• _Görevin amacı_:
Listede "coordinates (512, 146)." ifadesini içeren satırdan başlayıp "dialog-button: OK is" ifadesini içeren satıra kadar uzanan satırları, bu iki satır da dahil olmak üzere aynen kopyalayın.

____ Verilen liste

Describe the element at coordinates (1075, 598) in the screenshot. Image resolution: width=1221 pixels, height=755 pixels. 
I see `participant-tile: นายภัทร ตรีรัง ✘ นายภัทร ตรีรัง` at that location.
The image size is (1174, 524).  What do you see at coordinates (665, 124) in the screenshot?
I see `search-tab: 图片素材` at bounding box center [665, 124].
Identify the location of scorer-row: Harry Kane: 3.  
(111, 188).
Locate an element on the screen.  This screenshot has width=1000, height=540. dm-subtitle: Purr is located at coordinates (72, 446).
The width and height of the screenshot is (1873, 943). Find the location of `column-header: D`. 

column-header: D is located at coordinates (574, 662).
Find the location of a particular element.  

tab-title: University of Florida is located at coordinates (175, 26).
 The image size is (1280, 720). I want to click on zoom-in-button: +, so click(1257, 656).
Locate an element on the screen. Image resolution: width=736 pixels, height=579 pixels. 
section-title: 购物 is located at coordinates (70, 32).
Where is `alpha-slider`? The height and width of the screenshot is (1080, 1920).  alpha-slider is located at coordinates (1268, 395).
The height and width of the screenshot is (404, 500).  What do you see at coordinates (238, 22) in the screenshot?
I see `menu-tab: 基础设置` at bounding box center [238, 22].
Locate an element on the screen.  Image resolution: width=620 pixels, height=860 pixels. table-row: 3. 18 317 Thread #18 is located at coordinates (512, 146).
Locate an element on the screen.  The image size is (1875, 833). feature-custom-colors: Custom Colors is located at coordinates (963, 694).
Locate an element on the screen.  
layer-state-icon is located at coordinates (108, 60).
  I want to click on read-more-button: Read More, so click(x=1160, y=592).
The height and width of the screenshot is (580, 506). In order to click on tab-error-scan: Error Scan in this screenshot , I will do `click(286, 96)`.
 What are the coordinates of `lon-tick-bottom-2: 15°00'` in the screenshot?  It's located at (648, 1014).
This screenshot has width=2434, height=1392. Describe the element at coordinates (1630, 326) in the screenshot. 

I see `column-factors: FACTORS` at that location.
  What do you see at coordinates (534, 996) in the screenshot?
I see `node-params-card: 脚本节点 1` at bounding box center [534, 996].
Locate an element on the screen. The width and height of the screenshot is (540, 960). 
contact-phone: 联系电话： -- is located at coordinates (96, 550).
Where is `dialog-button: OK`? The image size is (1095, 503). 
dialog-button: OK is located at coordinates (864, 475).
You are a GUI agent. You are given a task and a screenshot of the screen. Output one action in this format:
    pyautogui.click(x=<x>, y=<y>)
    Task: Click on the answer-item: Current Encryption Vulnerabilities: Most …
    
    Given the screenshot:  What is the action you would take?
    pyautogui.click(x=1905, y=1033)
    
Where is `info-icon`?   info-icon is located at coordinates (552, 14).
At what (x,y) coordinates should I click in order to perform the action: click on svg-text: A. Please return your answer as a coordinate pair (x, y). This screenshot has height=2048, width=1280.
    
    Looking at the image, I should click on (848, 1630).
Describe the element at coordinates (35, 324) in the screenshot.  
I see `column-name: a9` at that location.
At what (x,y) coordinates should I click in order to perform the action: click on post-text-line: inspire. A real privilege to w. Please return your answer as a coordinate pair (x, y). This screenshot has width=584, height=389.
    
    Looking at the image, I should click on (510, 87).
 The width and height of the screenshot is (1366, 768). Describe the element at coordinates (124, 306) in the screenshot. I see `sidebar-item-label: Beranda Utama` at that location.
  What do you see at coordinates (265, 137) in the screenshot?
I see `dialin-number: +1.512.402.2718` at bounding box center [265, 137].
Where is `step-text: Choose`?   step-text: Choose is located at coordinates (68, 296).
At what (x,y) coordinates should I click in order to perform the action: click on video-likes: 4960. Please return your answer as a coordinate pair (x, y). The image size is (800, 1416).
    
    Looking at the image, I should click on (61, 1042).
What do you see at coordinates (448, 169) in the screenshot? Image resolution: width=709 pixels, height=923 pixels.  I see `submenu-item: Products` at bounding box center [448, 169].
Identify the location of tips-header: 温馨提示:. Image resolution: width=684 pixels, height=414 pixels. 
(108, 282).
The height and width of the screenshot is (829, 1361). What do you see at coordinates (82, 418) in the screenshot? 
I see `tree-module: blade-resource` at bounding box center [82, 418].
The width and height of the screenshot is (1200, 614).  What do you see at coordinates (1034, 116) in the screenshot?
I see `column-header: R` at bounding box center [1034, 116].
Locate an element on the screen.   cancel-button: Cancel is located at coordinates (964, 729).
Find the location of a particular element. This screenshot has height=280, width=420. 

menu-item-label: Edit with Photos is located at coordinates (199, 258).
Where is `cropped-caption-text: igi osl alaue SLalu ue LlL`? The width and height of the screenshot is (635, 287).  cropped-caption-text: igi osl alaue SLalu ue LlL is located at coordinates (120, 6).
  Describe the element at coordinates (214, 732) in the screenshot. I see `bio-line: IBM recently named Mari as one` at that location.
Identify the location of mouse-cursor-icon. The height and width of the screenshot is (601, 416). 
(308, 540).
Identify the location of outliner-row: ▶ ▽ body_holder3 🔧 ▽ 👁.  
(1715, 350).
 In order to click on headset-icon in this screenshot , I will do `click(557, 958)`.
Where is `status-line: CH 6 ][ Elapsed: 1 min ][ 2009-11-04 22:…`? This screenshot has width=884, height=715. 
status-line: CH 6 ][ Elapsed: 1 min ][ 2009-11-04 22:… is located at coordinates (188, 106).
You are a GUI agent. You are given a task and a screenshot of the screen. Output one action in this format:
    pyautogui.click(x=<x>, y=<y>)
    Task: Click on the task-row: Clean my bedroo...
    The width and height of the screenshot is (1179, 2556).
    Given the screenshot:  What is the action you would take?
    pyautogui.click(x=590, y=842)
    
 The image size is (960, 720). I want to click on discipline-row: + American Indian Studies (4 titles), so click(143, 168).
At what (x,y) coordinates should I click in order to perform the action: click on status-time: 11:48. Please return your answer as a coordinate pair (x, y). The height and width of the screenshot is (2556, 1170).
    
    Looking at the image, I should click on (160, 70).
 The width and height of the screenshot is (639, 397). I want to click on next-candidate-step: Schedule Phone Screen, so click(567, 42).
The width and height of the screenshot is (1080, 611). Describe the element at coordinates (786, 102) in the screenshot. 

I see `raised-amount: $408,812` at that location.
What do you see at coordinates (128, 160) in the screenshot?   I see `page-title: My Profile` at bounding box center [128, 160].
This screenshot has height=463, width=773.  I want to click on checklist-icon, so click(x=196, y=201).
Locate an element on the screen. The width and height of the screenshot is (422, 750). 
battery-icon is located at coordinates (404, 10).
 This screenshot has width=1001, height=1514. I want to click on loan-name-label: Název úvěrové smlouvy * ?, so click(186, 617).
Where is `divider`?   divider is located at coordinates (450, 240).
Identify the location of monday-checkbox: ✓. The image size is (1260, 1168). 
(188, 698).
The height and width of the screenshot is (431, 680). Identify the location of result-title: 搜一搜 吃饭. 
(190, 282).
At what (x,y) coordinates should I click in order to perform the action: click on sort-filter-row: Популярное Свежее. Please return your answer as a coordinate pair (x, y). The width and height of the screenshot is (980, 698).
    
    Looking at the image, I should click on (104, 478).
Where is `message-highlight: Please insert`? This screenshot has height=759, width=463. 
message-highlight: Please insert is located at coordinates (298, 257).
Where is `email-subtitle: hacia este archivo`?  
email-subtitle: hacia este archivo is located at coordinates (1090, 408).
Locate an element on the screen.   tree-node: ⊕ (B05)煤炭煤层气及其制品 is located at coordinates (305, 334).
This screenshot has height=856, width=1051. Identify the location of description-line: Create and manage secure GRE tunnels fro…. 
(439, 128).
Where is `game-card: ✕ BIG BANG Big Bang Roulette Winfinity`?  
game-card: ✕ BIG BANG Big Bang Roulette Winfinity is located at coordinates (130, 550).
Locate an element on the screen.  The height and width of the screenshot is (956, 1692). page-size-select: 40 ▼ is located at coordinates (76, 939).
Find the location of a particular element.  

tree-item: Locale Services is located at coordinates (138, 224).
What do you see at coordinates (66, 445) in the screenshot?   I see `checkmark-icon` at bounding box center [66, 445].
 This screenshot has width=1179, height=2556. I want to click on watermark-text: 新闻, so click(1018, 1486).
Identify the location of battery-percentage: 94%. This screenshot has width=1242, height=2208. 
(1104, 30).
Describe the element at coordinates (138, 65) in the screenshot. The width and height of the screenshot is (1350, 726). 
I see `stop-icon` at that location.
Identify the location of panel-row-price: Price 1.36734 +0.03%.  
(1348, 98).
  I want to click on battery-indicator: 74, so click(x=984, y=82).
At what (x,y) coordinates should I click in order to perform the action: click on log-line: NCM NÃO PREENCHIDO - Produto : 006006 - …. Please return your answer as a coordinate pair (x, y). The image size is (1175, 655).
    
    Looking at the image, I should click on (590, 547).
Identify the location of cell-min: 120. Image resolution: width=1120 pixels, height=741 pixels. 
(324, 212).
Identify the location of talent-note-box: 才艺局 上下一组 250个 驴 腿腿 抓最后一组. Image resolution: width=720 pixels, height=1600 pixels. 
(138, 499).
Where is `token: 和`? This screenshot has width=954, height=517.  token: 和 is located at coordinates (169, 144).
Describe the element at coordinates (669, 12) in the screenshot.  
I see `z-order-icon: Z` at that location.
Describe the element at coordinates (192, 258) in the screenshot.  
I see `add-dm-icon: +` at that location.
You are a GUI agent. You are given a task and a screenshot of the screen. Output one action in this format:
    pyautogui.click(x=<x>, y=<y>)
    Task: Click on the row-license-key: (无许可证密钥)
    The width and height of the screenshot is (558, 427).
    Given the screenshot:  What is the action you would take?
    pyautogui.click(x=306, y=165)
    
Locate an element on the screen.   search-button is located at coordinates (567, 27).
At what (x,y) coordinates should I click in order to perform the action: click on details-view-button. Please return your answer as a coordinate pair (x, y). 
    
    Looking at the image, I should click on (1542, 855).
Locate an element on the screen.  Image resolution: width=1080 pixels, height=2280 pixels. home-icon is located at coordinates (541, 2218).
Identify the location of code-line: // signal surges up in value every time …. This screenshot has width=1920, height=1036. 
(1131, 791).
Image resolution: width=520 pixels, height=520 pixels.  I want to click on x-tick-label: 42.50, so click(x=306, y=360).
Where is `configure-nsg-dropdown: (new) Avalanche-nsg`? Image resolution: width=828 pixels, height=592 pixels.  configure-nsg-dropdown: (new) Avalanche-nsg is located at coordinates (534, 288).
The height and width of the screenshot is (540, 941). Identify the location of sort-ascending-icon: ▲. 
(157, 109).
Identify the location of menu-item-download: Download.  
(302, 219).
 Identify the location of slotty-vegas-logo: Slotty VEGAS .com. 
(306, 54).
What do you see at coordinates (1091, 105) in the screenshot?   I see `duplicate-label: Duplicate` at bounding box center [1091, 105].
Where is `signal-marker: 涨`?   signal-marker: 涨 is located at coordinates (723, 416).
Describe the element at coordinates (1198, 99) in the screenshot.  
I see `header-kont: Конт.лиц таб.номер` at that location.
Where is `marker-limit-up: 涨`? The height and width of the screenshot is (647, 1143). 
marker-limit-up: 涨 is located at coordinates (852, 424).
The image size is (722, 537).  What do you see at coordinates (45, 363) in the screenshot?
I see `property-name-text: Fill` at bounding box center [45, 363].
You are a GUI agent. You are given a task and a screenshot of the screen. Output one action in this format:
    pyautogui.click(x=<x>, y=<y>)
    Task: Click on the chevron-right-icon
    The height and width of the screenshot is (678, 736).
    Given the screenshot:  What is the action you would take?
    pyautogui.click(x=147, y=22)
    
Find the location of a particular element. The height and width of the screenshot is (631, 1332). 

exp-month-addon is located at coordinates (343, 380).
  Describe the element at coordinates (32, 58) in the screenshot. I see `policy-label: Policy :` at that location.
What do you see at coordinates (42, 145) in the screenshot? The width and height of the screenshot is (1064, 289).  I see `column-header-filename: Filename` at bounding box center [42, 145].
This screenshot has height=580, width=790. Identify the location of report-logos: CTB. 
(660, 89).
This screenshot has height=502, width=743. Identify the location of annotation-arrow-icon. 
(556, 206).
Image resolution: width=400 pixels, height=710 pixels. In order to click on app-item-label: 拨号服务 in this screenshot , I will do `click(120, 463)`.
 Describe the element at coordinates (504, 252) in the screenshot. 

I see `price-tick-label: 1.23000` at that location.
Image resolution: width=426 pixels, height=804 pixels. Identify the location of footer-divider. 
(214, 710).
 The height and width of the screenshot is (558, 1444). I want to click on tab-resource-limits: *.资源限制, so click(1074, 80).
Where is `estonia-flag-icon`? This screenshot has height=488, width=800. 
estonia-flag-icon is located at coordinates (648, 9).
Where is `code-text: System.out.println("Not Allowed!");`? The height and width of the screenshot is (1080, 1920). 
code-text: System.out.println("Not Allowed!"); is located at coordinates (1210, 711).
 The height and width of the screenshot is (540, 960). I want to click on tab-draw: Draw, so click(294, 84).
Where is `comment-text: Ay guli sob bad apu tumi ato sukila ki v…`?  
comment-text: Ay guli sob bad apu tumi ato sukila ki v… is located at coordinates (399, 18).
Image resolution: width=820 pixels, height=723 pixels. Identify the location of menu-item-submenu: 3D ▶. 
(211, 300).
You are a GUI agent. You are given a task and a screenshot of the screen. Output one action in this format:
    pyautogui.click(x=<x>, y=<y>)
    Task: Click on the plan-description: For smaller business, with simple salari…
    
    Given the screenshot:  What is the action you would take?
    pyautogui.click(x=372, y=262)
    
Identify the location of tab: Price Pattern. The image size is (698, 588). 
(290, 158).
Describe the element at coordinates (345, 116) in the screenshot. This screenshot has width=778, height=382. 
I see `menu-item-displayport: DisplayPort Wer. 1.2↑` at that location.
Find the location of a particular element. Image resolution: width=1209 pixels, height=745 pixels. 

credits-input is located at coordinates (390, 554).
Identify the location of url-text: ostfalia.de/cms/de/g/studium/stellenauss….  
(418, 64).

________

• _Yanıt alanı_:
Locate an element on the screen.  Image resolution: width=620 pixels, height=860 pixels. table-row: 3. 18 317 Thread #18 is located at coordinates (512, 146).
Locate an element on the screen.  The image size is (1875, 833). feature-custom-colors: Custom Colors is located at coordinates (963, 694).
Locate an element on the screen.  
layer-state-icon is located at coordinates (108, 60).
  I want to click on read-more-button: Read More, so click(x=1160, y=592).
The height and width of the screenshot is (580, 506). In order to click on tab-error-scan: Error Scan in this screenshot , I will do `click(286, 96)`.
 What are the coordinates of `lon-tick-bottom-2: 15°00'` in the screenshot?  It's located at (648, 1014).
This screenshot has width=2434, height=1392. Describe the element at coordinates (1630, 326) in the screenshot. 

I see `column-factors: FACTORS` at that location.
  What do you see at coordinates (534, 996) in the screenshot?
I see `node-params-card: 脚本节点 1` at bounding box center [534, 996].
Locate an element on the screen. The width and height of the screenshot is (540, 960). 
contact-phone: 联系电话： -- is located at coordinates (96, 550).
Where is `dialog-button: OK`? The image size is (1095, 503). 
dialog-button: OK is located at coordinates (864, 475).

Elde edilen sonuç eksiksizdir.